It was a brilliant springtime on the island of Rhodes as we headed for Lindos and our third acropolis in five days. I was becoming fond of the challenges from those ancients who loved the heights of their rocky lands. As we passed the olive groves, watched the little roadside goats raise their inquisitive heads at our tour bus and then halted above the tiny seaside town, nothing prepared me for what was to follow.
Our path wound up from a small village up and up until we came to the beginning of the ascent to the mountain top. It was here that the psychology of the ancient builders some 25 centuries ago came into play. To reach the shrine at the top one had to ascend three staircases. The first was extremely narrow (parts of the original still exist, tortuously carved out of the rocky hillside.) It ended in a resting area with nothing to view except the sky above.
Taking a deeper breath we went for the second stairway. This one was wider and it too ended in a large flat resting area with no view. It was so different from both Athens and Patmos where the paths to the top offer stunning views of the world below as one climbs and climbs.

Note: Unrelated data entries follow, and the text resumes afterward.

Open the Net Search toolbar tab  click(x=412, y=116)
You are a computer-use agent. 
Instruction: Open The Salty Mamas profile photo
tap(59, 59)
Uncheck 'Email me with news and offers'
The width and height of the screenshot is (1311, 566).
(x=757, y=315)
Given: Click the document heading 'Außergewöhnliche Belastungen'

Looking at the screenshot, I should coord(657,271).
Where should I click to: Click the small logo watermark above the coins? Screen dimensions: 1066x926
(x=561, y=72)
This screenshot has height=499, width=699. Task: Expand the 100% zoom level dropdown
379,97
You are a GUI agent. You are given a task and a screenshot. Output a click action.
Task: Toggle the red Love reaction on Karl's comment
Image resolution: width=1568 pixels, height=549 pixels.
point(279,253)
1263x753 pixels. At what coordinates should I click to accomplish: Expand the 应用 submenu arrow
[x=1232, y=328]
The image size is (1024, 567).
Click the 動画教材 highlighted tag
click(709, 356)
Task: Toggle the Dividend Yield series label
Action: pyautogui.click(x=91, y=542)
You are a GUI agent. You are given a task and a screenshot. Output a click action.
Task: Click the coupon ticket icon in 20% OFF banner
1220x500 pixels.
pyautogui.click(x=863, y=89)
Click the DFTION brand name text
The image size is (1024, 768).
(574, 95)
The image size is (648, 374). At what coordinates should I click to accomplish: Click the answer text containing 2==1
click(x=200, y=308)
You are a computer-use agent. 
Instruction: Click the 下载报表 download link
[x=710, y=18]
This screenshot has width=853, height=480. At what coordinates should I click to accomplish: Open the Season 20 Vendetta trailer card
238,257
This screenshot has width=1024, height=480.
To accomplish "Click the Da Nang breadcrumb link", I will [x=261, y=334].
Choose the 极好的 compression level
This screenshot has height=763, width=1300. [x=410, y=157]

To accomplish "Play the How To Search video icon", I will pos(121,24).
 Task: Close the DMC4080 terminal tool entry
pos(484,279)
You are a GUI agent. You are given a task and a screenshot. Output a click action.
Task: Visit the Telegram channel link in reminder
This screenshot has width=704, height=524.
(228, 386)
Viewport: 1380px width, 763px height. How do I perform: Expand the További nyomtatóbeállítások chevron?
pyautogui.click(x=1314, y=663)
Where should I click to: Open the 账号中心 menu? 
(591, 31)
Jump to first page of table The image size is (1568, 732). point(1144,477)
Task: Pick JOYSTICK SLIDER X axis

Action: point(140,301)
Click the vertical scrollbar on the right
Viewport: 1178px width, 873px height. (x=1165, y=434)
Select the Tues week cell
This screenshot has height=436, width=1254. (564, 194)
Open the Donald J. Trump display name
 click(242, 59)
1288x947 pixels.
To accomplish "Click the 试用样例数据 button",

Finally, the third stairway opened before us, wide, smooth, tantalizing in that there was nothing to see except more stairs—some 300 in the total ascent—until one reached the top, and there was the Temple of Athena and an incredible vista across the sea, 5000 feet below.
It wasn't hard to imagine the panting pilgrims from the 4th century BC making this same climb. And did Paul ever do it centuries later in his quest to understand the people of this island where we know he stopped on his journeys? It wouldn't be hard to see him, sturdily clutching his traveling stick as he finally crossed the wide acropolis. Perhaps he had time for Psalm 148: "O praise the Lord! Praise him on the heights!"
It would be fitting. But it is also fitting to see my own journey or that of any seeker in those 300 steps. They are so narrow and so difficult at the beginning with the temptation to go back and forget the whole thing. Then, with renewed strength from taking a rest or two along the way, the further flights beckon one to keep on. And keeping on is a kind of blind traveling. There are no vistas to enliven the journey.
But the ultimate reward is the spectacular worldview that spreads our at one's feet. I think of the workers who hauled the original stones for the temple and my own building blocks that will somehow come together in a lifetime project with shape and form.
And I say to myself: welcome to today's journey. If it is an "Athens day" I might have a view to encourage me on the way. It it is more of a "Lindos day", there will only be more steps.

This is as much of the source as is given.